=== Text ===

Hey there, hope I can help!

NOTE: Look at the image/images for useful tips
$\left(h+c,\:k\right),\:\left(h-c,\:k\right)$

$\frac{\left(x-h\right)^2}{a^2}-\frac{\left(y-k\right)^2}{b^2}=1\:\mathrm{\:is\:the\:standard\:equation\:for\:a\:right-left\:facing:H}$
with the center of (h, k), semi-axis a and semi-conjugate - axis b.

===

What the task requires ▸ Set down word for word the stretch of the hyperbola reply above from "NOTE: Look at" through "semi-conjugate - axis b.".

=== Given material ===

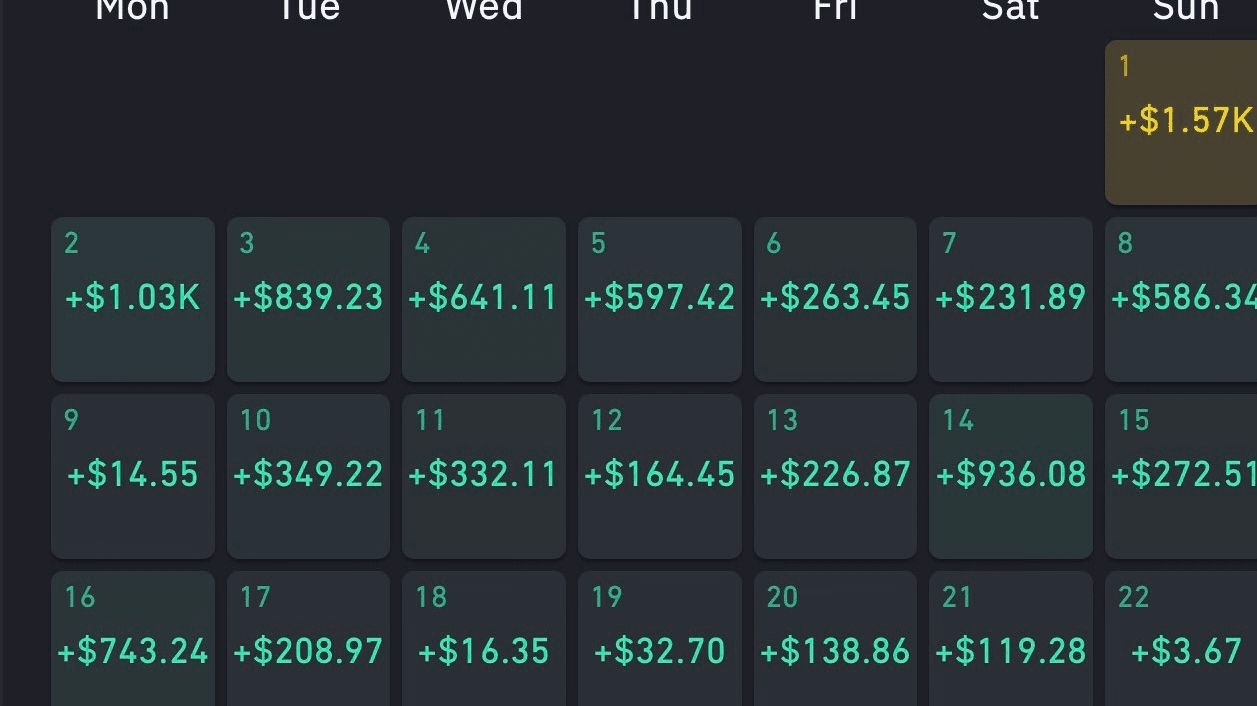Open day 11 entry +$332.11
1257x706 pixels.
point(484,476)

===

Result ▸
NOTE: Look at the image/images for useful tips
$\left(h+c,\:k\right),\:\left(h-c,\:k\right)$

$\frac{\left(x-h\right)^2}{a^2}-\frac{\left(y-k\right)^2}{b^2}=1\:\mathrm{\:is\:the\:standard\:equation\:for\:a\:right-left\:facing:H}$
with the center of (h, k), semi-axis a and semi-conjugate - axis b.